**Written request 1:** Reproduce the passage on Théremin's instrument word for word, starting at "The first composer" and ending at "with extreme precision.".

**Page excerpt:**
--- START ---

It’s probably not surprising to anyone that Théremin’s invention provoked a chorus of indignant protests; the waves of opposition increased for ten years. But eventually, consent took over. And besides, the news continued to spread about some new instrument for making “electronic music,” and some clairvoyant individuals had already recognized the need for music made for the radio. In the “radiophonic” structure of these instruments, whatever they may have been, they saw the convincing proof of the radiophonic principle. But it was the music writers/composers who made the final call. Ernst Toch, after one of the first concerts in Germany with Théremin’s instrument, wrote:
“I, personally, have been trying for several years to widen the ranges of the orchestra in clear, determinate directions only... With Théremin’s instrument, one can find part of what I had in mind realized, and further, it presents unexpected possibilities of a new sonorous realm.”
The first composer who utilized the new instrument was Andrej Filippovic Pascenko, student of Maximilian Steinberg and director of the Musical Library of the Philharmonic Orchestra in Leningrad for many years. In 1923, he wrote a symphonic Mystery for termenvoska and orchestra, which was performed for the first time in Leningrad in May of the following year under the conductorship of V. Dranisnikov. In December, 1924, Théremin requested for the copyrights for his invention from the patent office in Germany, and the patent office in the United States registered a perfected model of the instrument with the number 1661058 on February 28, 1928. This was an apparatus with eleven tubes, and the copyrights were composed of forty paragraphs which Théremin had listed with extreme precision.

--- END ---

Entries taken from a collection:
--- START ---

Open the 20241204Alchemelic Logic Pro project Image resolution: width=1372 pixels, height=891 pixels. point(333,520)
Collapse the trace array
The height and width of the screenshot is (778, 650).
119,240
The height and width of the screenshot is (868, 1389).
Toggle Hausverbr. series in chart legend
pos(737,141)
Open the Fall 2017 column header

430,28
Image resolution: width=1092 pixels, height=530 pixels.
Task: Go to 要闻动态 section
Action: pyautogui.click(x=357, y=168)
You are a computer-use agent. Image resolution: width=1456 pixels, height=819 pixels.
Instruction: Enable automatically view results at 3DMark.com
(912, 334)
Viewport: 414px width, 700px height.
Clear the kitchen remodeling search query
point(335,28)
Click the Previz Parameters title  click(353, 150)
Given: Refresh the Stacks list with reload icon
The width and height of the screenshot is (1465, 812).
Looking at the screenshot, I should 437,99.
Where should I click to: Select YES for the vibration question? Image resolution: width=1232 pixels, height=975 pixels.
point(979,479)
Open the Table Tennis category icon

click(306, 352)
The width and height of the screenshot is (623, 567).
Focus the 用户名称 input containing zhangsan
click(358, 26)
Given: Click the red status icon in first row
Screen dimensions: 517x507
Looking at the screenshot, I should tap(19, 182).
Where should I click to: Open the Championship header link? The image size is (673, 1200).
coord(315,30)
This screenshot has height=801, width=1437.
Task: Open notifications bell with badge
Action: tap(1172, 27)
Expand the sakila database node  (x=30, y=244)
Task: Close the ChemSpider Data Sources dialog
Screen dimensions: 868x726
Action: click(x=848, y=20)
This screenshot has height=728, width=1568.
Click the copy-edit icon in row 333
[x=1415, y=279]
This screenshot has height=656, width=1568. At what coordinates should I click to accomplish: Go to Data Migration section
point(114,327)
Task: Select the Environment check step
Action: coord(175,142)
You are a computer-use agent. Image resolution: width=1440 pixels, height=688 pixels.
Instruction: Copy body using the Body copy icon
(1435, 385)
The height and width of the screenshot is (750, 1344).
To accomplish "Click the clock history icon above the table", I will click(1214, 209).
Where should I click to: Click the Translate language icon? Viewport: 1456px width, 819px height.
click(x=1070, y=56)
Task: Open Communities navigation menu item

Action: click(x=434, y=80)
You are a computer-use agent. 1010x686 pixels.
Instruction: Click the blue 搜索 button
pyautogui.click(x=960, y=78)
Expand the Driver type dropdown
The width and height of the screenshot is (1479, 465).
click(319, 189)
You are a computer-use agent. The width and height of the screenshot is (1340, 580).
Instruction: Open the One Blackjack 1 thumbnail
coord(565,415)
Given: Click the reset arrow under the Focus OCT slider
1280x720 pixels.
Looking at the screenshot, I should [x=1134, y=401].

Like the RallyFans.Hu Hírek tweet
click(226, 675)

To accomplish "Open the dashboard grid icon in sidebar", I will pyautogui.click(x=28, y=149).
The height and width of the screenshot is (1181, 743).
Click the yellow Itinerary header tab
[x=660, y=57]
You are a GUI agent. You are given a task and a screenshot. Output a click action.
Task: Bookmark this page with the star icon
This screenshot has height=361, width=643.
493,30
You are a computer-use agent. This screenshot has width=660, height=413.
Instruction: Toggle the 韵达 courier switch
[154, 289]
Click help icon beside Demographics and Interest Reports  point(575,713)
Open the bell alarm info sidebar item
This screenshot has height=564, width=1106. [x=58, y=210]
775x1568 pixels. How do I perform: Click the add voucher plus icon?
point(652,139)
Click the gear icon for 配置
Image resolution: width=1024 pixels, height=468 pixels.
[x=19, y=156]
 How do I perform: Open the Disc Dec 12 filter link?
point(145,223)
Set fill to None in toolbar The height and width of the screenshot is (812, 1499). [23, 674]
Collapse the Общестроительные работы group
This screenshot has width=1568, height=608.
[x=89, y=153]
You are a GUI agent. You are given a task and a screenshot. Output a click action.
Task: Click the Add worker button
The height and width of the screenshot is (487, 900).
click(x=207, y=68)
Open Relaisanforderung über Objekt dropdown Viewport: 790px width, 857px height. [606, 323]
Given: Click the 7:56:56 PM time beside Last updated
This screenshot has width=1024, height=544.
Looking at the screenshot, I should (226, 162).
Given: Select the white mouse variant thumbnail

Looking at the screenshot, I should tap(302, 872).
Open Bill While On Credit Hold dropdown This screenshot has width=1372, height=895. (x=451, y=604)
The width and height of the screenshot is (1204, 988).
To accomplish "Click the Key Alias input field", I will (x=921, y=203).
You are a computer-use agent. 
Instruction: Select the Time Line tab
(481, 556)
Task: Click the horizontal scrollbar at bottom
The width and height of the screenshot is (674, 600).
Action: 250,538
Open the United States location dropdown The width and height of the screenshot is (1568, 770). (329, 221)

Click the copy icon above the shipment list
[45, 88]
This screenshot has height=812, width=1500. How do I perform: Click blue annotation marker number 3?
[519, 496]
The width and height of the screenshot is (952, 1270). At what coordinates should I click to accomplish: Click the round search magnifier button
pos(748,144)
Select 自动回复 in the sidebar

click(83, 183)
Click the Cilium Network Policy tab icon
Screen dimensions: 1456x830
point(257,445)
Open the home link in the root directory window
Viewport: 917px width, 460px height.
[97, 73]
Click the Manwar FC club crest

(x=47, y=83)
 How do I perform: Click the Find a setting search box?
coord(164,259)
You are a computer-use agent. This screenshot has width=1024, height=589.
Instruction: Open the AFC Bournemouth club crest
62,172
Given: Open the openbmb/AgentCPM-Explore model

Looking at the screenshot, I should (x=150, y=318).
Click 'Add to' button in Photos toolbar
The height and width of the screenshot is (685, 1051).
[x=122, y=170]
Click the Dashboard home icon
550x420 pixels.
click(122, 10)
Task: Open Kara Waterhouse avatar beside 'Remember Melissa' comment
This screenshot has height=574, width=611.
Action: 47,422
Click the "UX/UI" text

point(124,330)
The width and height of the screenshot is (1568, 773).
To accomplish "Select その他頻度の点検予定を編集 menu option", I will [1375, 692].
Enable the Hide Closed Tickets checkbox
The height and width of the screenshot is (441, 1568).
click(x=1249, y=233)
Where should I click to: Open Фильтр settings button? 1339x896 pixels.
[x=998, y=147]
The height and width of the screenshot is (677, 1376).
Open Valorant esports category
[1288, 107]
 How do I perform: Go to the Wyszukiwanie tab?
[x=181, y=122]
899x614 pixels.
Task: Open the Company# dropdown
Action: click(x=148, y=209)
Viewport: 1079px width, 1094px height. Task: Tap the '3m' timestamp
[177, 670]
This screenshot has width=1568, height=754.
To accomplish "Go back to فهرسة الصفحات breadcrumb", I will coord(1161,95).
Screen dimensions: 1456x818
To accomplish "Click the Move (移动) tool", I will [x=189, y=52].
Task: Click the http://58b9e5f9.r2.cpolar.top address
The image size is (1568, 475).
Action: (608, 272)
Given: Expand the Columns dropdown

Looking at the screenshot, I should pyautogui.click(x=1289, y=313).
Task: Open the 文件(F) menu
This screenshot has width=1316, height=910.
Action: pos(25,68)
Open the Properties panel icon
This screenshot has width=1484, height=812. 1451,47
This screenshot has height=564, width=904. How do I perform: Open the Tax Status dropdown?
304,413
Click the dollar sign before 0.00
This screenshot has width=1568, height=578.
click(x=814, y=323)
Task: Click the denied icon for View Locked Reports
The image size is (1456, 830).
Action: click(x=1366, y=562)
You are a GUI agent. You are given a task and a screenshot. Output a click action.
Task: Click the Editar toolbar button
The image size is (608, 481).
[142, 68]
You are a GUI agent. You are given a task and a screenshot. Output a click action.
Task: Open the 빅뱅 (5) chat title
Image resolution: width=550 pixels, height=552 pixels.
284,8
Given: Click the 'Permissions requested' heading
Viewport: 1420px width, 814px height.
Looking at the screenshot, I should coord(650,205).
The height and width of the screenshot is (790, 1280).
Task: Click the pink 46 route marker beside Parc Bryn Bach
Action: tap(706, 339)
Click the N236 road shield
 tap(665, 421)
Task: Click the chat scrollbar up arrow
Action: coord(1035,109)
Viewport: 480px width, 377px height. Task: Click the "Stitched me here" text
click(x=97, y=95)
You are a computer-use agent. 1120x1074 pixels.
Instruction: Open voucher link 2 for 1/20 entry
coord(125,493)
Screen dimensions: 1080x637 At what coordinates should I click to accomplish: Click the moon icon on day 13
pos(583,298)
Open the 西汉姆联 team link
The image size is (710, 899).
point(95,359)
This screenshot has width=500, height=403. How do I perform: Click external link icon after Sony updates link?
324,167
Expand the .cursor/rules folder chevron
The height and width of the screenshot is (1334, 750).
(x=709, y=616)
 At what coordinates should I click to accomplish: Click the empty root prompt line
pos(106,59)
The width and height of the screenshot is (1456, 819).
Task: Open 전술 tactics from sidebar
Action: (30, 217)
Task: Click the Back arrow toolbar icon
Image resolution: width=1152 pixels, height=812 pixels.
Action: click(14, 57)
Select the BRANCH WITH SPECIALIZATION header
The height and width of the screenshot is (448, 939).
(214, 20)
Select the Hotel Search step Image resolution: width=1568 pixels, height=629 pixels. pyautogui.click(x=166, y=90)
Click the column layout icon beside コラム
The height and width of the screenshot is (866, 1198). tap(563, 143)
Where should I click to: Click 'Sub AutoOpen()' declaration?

--- END ---

**Written request 2:** Set down the records above exactly as they appear, starting at the first record and ending at the line containing "(1435, 385)".

**Full solution 1:**
The first composer who utilized the new instrument was Andrej Filippovic Pascenko, student of Maximilian Steinberg and director of the Musical Library of the Philharmonic Orchestra in Leningrad for many years. In 1923, he wrote a symphonic Mystery for termenvoska and orchestra, which was performed for the first time in Leningrad in May of the following year under the conductorship of V. Dranisnikov. In December, 1924, Théremin requested for the copyrights for his invention from the patent office in Germany, and the patent office in the United States registered a perfected model of the instrument with the number 1661058 on February 28, 1928. This was an apparatus with eleven tubes, and the copyrights were composed of forty paragraphs which Théremin had listed with extreme precision.

**Full solution 2:**
Open the 20241204Alchemelic Logic Pro project Image resolution: width=1372 pixels, height=891 pixels. point(333,520)
Collapse the trace array
The height and width of the screenshot is (778, 650).
119,240
The height and width of the screenshot is (868, 1389).
Toggle Hausverbr. series in chart legend
pos(737,141)
Open the Fall 2017 column header

430,28
Image resolution: width=1092 pixels, height=530 pixels.
Task: Go to 要闻动态 section
Action: pyautogui.click(x=357, y=168)
You are a computer-use agent. Image resolution: width=1456 pixels, height=819 pixels.
Instruction: Enable automatically view results at 3DMark.com
(912, 334)
Viewport: 414px width, 700px height.
Clear the kitchen remodeling search query
point(335,28)
Click the Previz Parameters title  click(353, 150)
Given: Refresh the Stacks list with reload icon
The width and height of the screenshot is (1465, 812).
Looking at the screenshot, I should 437,99.
Where should I click to: Select YES for the vibration question? Image resolution: width=1232 pixels, height=975 pixels.
point(979,479)
Open the Table Tennis category icon

click(306, 352)
The width and height of the screenshot is (623, 567).
Focus the 用户名称 input containing zhangsan
click(358, 26)
Given: Click the red status icon in first row
Screen dimensions: 517x507
Looking at the screenshot, I should tap(19, 182).
Where should I click to: Open the Championship header link? The image size is (673, 1200).
coord(315,30)
This screenshot has height=801, width=1437.
Task: Open notifications bell with badge
Action: tap(1172, 27)
Expand the sakila database node  (x=30, y=244)
Task: Close the ChemSpider Data Sources dialog
Screen dimensions: 868x726
Action: click(x=848, y=20)
This screenshot has height=728, width=1568.
Click the copy-edit icon in row 333
[x=1415, y=279]
This screenshot has height=656, width=1568. At what coordinates should I click to accomplish: Go to Data Migration section
point(114,327)
Task: Select the Environment check step
Action: coord(175,142)
You are a computer-use agent. Image resolution: width=1440 pixels, height=688 pixels.
Instruction: Copy body using the Body copy icon
(1435, 385)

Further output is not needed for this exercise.